Data extracted from a collection:
----------
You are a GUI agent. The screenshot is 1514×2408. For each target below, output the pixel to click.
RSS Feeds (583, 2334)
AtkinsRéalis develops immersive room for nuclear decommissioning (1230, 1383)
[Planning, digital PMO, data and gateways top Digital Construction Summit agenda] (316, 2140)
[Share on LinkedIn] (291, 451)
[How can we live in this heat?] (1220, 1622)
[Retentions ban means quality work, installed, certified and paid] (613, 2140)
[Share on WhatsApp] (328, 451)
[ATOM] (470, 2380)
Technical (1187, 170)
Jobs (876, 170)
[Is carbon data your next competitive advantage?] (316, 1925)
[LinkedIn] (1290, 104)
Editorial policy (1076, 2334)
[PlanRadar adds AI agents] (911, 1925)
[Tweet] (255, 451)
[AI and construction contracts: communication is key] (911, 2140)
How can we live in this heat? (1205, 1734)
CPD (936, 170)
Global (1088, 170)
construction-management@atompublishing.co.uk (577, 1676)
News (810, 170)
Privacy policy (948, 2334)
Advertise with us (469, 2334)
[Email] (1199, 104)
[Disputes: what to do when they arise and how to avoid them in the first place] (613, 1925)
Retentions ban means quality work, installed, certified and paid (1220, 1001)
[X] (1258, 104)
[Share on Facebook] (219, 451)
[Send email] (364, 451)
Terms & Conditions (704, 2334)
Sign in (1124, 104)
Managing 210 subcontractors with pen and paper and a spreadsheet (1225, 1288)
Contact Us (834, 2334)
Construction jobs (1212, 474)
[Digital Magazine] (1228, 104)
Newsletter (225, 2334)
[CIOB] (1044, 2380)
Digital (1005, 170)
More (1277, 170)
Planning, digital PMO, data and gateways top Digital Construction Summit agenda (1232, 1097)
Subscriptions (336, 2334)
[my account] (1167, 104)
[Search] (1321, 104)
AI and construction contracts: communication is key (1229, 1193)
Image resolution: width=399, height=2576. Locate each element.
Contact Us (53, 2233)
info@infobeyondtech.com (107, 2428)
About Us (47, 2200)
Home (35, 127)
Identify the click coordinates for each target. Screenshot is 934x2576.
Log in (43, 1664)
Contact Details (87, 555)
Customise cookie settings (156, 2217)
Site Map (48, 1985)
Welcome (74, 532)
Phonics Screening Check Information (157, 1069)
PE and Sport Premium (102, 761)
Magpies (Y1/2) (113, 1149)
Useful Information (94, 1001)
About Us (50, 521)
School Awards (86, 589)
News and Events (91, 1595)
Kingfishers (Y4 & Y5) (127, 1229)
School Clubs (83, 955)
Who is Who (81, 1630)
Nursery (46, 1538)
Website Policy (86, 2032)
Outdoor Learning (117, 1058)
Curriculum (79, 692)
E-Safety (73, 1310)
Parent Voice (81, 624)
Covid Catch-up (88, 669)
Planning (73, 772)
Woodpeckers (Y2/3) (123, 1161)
----------
For the word "work", count the lines of the records above that hold it and state only that count.

Response area: 2